Katharina Scheja, bisher Partnerin bei Clifford Chance in Frankfurt, ist zum Frankfurter Büro von Graf von Westphalen Fritze & Modest gewechselt. Scheja war bei Clifford Chance u.a. im Bereich der Produktpiraterie tätig und betreute dort vor allem ein Großmandat aus der Softwarebranche. Bei Graf von Westphalen wird sie ebenfalls sehr spezialisierte Mandate übernehmen.

Dr. Angelika Niebler (BBLP Beiten Burkhardt Mittl & Wegener, München) wurde bei der Europawahl am 13. Juni als Abgeordnete in das europäische Parlament gewählt. Sie wird dort der Fraktion der europäischen Volkspartei angehören. An ihrer neuen Wirkungsstätte möchte sie Tätigkeitsschwerpunkte ihrer Anwaltstätigkeit- Informationstechnologie, Multimedia, Telekommunikation bzw. Urheber- und Wettbewerbsrecht sowie Vertragsgestaltung – in wirtschaftlicher und rechtspolitischer Hinsicht weiterverfolgen.

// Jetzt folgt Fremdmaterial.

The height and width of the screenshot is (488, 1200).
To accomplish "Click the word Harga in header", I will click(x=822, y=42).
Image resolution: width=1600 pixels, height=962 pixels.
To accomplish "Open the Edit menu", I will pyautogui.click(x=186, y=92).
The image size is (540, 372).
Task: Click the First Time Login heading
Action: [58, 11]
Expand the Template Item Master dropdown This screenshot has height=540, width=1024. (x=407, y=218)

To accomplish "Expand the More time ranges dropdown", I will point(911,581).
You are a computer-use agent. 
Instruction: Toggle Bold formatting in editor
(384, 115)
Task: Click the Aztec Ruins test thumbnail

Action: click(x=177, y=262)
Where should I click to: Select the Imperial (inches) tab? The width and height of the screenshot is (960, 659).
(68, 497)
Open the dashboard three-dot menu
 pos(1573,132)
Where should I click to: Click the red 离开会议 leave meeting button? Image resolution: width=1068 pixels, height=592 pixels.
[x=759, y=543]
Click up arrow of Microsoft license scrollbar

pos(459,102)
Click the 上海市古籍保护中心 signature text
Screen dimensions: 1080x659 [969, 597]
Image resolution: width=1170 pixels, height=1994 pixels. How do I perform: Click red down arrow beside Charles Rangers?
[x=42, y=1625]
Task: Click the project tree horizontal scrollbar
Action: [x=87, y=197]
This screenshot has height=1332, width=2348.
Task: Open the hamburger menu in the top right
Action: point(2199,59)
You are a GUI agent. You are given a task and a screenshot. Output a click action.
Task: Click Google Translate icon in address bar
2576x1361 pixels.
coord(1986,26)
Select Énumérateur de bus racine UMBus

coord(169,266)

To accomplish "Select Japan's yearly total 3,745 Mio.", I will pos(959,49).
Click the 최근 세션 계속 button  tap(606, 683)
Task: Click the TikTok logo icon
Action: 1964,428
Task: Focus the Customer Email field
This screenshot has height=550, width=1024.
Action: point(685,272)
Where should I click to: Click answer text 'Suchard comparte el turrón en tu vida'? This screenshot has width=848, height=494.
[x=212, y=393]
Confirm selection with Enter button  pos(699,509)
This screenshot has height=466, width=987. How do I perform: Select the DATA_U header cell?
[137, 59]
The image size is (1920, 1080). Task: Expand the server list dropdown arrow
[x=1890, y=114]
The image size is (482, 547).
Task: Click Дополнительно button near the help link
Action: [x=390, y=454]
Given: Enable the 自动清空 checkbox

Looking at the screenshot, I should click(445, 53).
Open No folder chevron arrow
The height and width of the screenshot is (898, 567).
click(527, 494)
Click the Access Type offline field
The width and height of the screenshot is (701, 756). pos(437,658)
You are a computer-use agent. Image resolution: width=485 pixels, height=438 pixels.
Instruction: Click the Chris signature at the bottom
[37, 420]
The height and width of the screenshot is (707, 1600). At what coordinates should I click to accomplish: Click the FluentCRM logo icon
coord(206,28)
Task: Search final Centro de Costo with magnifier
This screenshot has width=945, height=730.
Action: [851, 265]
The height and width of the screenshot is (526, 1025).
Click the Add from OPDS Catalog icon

Der Anbieter für Anwalts-Software Renoflex bietet verspäteten Kunden, die bisher unter DOS oder UNIX arbeiten, einen zeitlich befristeten Wechsel auf die aktuelle, auf Windows zugeschnittene Version ihrer Software an (Renoflex 32). Das Unternehmen präsentierte seine Software (mit erweiteten Auswertungsmöglichkeiten) und Spracherkennung (Dragon Naturally Speaking) mitsamt digitalem Diktiergerät auch auf der Advotec-Bürotechnikmesse im Rahmen des 50. Deutschen Anwaltstages in Bonn. Durch das 2000-Problem verunsicherte Anwender weisen das Unternehmen darauf hin, das bereits seit dem Start 1985 Jahreszahlen vierstellig verarbeitet werden. Das 1985 gegründete Unternehmen, einer der drei führenden deutschen Hersteller von Kanzleisoftware und mit einem Marktanteil von über 50% im Segment der Großkanzleien vertreten, teilt ferner mit, daß man eine Systempartnerschaft mit GiKOM NIS eingegangen ist. Mit acht Geschäftsstellen und 20 Service-Stationen wird das seit über 30 Jahren bestehende Unternehmen die Kundenbetreuung für Hardware, Systemberatung und Office-Software übernehmen und dazu auch Schulungen durchführen.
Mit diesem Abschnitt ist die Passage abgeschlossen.